Location
- Fairfield, IowaJefferson County United States
- Coordinates: 41°00′14″N 91°59′03″W﻿ / ﻿41.0039°N 91.9842°W

District information
- Type: Public
- Motto: Dream. Think. Lead. Act.
- Grades: K–12
- Established: 1868
- Superintendent: Dr. Laurie Noll
- Schools: 4
- Budget: $25,750,000 (2020-21)
- NCES District ID: 1911340

Students and staff
- Students: 1,525 (2022-23)
- Teachers: 119.71 FTE
- Staff: 193.88 FTE
- Student–teacher ratio: 12.74
- Athletic conference: Southeast Conference
- District mascot: Trojans
- Colors: Orange and Black

Other information
- Website: www.fairfieldsfuture.org

= Fairfield Community School District =

Public school district in Fairfield, Iowa, United States

Fairfield Community School District is a public school district located in Fairfield, Iowa.

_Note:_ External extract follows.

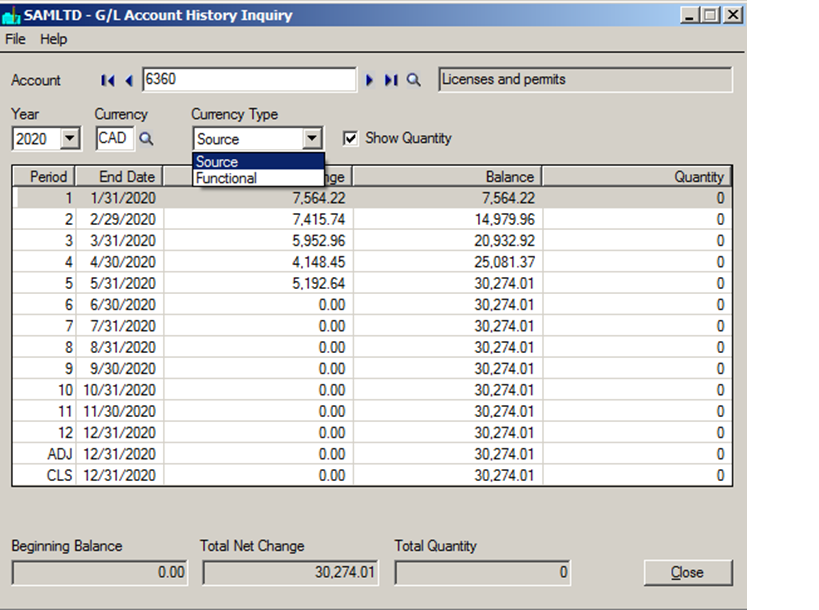Collapse the Currency Type dropdown arrow

coord(313,139)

The district covers the majority of Jefferson County, extending slightly into Henry, Van Buren, Wapello, and Washington counties.

==Schools==
The district operates four schools, all in Fairfield:
- Pence Elementary
- Washington Elementary
- Fairfield Middle School
- Fairfield High School

===Fairfield High School===
====Athletics====
The Trojans compete in the Southeast Conference in the following sports:

- Baseball
- Basketball
  - Girls' 1983 Class 3A State Champions
- Bowling
- Cross Country
  - Boys' 1949 Class A State Champions
- Football
- Golf
- Soccer
- Softball
- Tennis
- Track and Field
- Volleyball
- Wrestling

==Former schools==
- Lockridge Elementary School - In 1966, the school board approved plans for an addition.